Comme pour toute prestation professionnelle, l'exploitant doit être enregistré sur AlphaTango et couvert par une assurance responsabilité civile professionnelle — un assureur sérieux demande d'ailleurs souvent, sur un site en CTR, la preuve de l'accord obtenu avant de couvrir la mission.
Délais à anticiper et impact sur le calendrier d'un client
Sur un aérodrome secondaire ou un aéroclub couvert par AFIS, une demande simple peut aboutir en quelques jours ouvrés. Sur un grand aéroport à trafic commercial dense, comptez plutôt plusieurs semaines, en particulier si un protocole écrit formalisé est requis — le délai n'est ni garanti ni standardisé, il dépend de la charge de la tour et de la complexité de la demande.
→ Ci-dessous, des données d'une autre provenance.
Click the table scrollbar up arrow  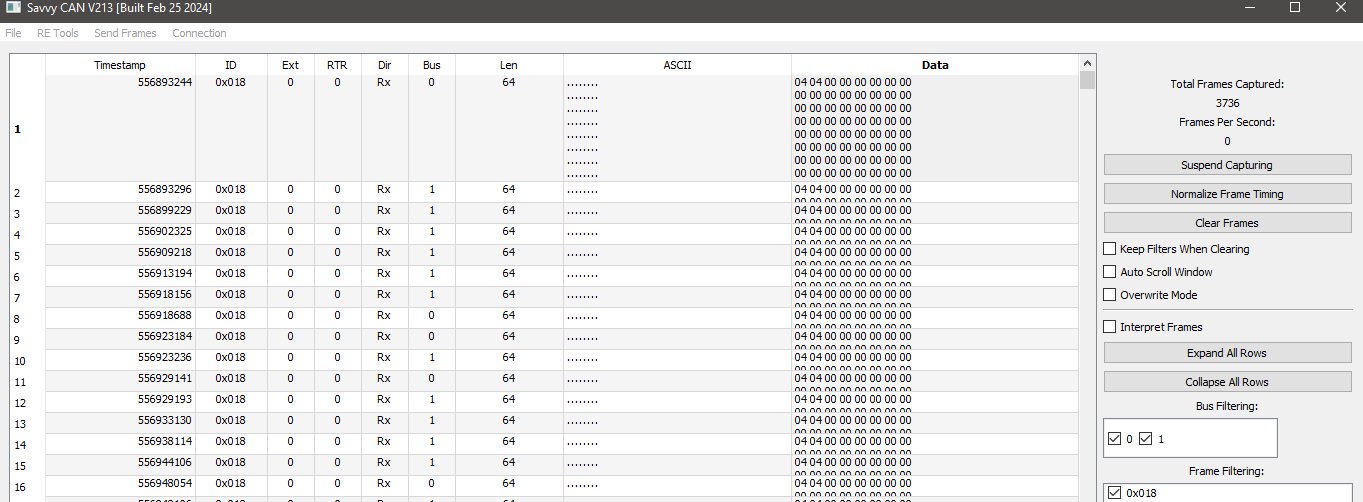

Pour un client dont le calendrier est contraint (mise en location, jalon de chantier, date de tournage fixée), ce délai doit être intégré au devis dès la prise de contact, et non découvert la semaine du vol.
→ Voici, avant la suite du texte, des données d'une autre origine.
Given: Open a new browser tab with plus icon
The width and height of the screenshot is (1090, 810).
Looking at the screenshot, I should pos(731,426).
Sans cet accord préalable, le vol reste tout simplement illégal, quelle que soit la prestation prévue : notre guide sur les sanctions et contrôles drone en France détaille l'échelle des amendes et des peines applicables à un survol non autorisé de zone contrôlée — un risque que ni le télépilote ni le client donneur d'ordre n'ont intérêt à prendre pour gagner quelques jours. Ce délai de démarche n'a en revanche aucun impact direct sur le tarif de la prestation elle-même : il se budgète comme un délai de préparation, pas comme un surcoût.
Questions fréquentes sur le vol drone en CTR
L'accord CTR coûte-t-il quelque chose au client ? Non, la démarche auprès de la tour, de l'AFIS ou de l'exploitant est gratuite ; c'est le délai de préparation qu'il faut anticiper, pas un surcoût facturé.
Un accord obtenu une fois vaut-il pour tous les vols suivants au même endroit ? Rarement : la plupart des accords portent sur une date et un créneau précis. Un exploitant réalisant des missions récurrentes au même endroit peut toutefois négocier un protocole permanent avec l'aérodrome.
Que se passe-t-il si la météo impose un report ? Selon l'aérodrome, un report de quelques heures le même jour reste parfois possible par un simple appel ; un report à un autre jour impose le plus souvent une nouvelle demande.
La CTR s'applique-t-elle aussi aux drones de moins de 250 g ? Oui : la restriction porte sur l'espace aérien, pas sur la masse de l'appareil — aucun drone n'est dispensé d'accord préalable dans une CTR.